SQ-GAN: Semantic Image Communications Using Masked Vector Quantization
Francesco Pezone, Sergio Barbarossa, Giuseppe Caire
TL;DR
The paper tackles semantic, task-oriented image compression by jointly encoding an image and its semantic segmentation map. It introduces SQ-GAN, a semantic-conditioned vector-quantized GAN with a novel SAMM that selectively preserves semantically relevant latent vectors, aided by data augmentation and a semantic-aware discriminator. The approach demonstrates superior semantic fidelity at very low bitrates compared with traditional and learned codecs on the Cityscapes dataset, highlighting a significant rate-distortion trade-off improvement for semantics-focused tasks. This work paves the way for efficient, semantics-preserving communications in networks where legacy protocols must be maintained, with potential extensions to video and other domains.
Abstract
This work introduces Semantically Masked Vector Quantized Generative Adversarial Network (SQ-GAN), a novel approach integrating semantically driven image coding and vector quantization to optimize image compression for semantic/task-oriented communications. The method only acts on source coding and is fully compliant with legacy systems. The semantics is extracted from the image computing its semantic segmentation map using off-the-shelf software. A new specifically developed semantic-conditioned adaptive mask module (SAMM) selectively encodes semantically relevant features of the image.

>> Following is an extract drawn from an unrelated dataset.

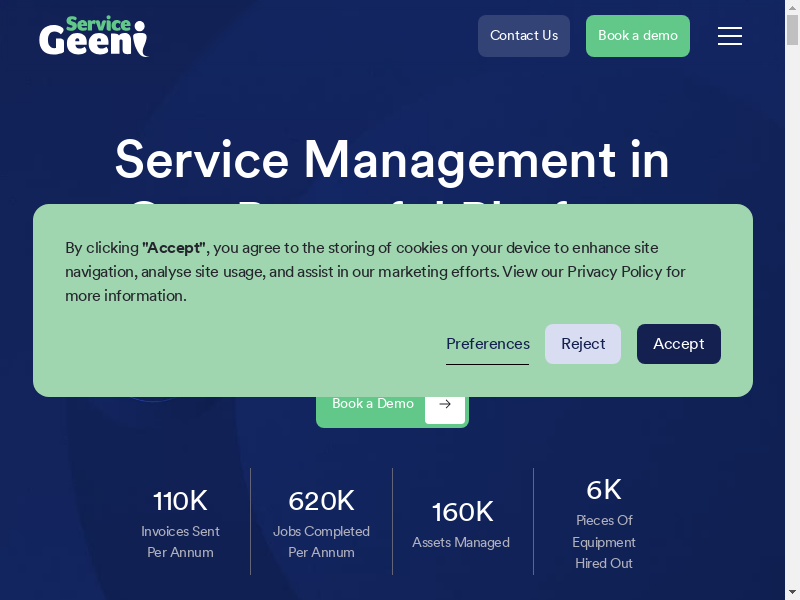Click the scrollbar down arrow
Image resolution: width=800 pixels, height=600 pixels.
[x=792, y=592]
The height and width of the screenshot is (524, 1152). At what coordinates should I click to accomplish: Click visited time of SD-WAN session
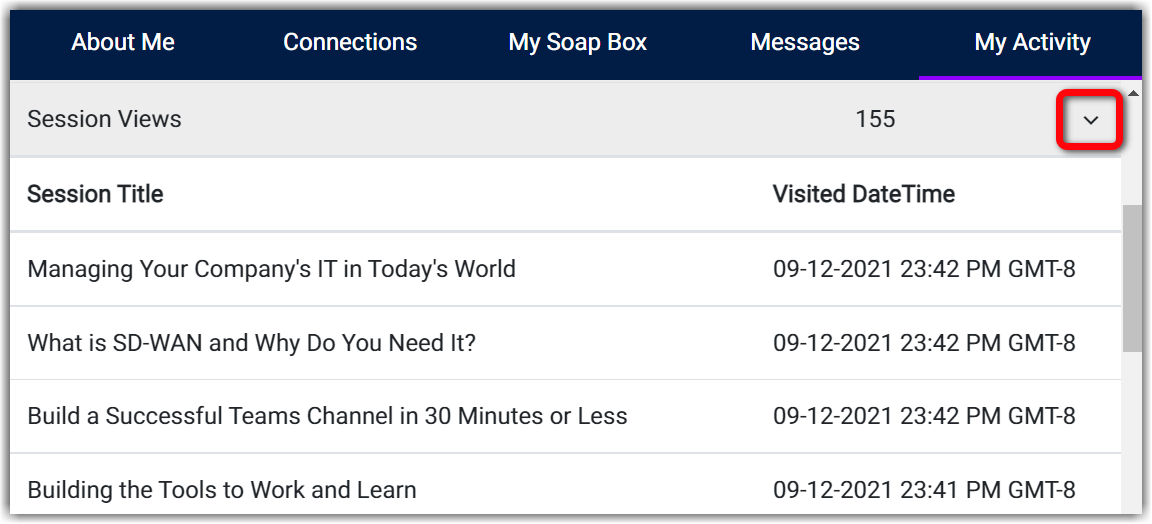[923, 343]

The relevance of the different semantic classes is task-specific, and it is incorporated in the training phase by introducing appropriate weights in the loss function. SQ-GAN outperforms state-of-the-art image compression schemes such as JPEG2000, BPG, and deep-learning based methods across multiple metrics, including perceptual quality and semantic segmentation accuracy on the reconstructed image, at extremely low compression rates.